In conceptualizing treatment for individuals experiencing transgenerational trauma, it is critical to take into account the ways in which various cultural factors impact how different treatments may be received or perceived. Although the mechanisms through which transgenerational trauma are consistent across cultures, there are variations in the degree of salience regarding sociocultural factors that may exacerbate the effects of transgenerational trauma in different marginalized communities. Additionally, therapists must incorporate a culturally responsive perspective to whichever modality of therapy they chose to implement. It is imperative for therapists to focus on establishing a concrete basis of trust and safety within the therapeutic relationship, as several minoritized groups who have transgenerational trauma may have developed significant mistrust within interpersonal interactions, as well as mistrust of larger organizations or institutions.

Criticism of inherited trauma via epigenetics

One proposed model suggests that an parents trauma could be inherited through an epigenetic biological mechanism.
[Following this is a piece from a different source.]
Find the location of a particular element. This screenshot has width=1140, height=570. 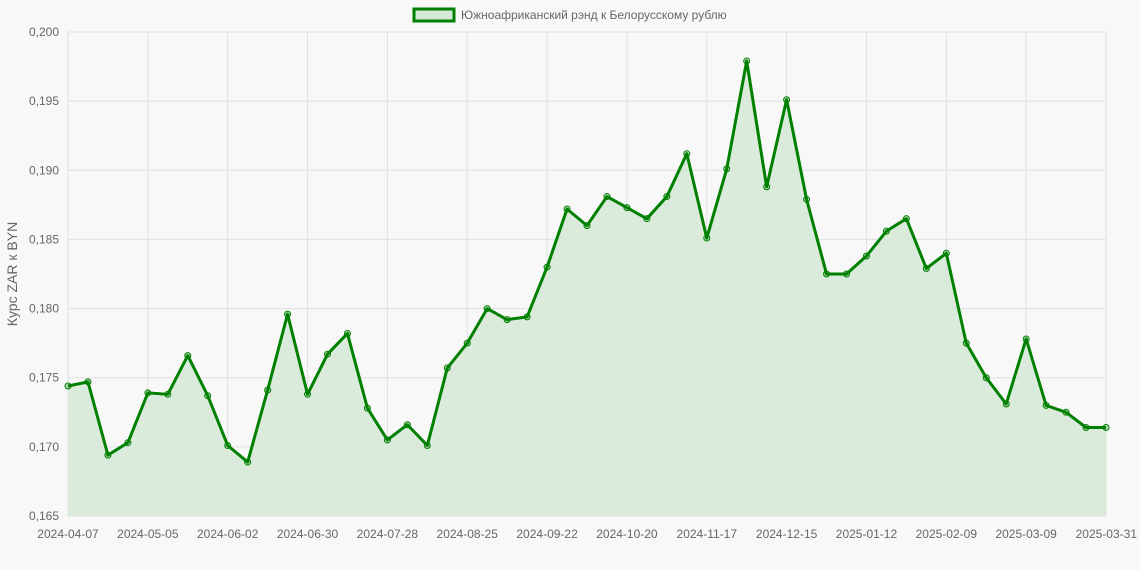

x-tick-label: 2024-06-30 is located at coordinates (308, 534).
Although the idea has been widely touted in the media, it is not supported by robust evidence.

Research in rodents suggests that epigenetic changes can be observed in genes associated with the hypothalamic-pituitary-adrenal (HPA) axis, which coordinates the body's stress response system. Non-heritable stress-related epigenetic changes have also been studied in monkeys. However, most epigenetic effects are not transmitted to the next generation, and most transfer of information across generations does not involve epigenetic inheritance.

According to geneticist Kevin Mitchell, "these are, in fact, extraordinary claims, and they are being advanced on less than ordinary evidence." He says "This is a malady in modern science: the more extraordinary and sensational and apparently revolutionary the claim, the lower the bar for the evidence on which it is based, when the opposite should be true." Mitchell adds that many have looked at it as a "get out of genetics free card" and adds, "I think people don't like the idea, some people anyway, that we are born with certain predispositions that are hard to change." He says that experiences are expressed through changes in human neuroanatomy, not patterns of gene expression and says that scientists in this area have contributed to the misleading research in this area: "There is a hype industry around science, which I think is corrosive. And I think scientists are willing participants in it in a way that I find more and more distasteful the older I get, because it does a massive disservice cumulatively to how science is understood by the general public because we have this constant hype."

The biologist Ewan Birney specifically criticized a paper which used a sample size of 32 people to back its claim that children of Holocaust survivors showed evidence of inherited stress. He argues that the mechanism for epigenetic inheritance in humans remains elusive due to the many other influencing factors including "complex societal forces that persist over time", and the fact that human developing females already have all their eggs as a foetus in the womb, and lastly that throughout one individual's life epigenetic influences remain so influential that "epigenetic cell memory" is what cause our genetically identical cells to differentiate into their specific forms. Further, even in mice, where these confounding influences can be controlled, "true trans-generational epigenetic inheritance is extremely rare."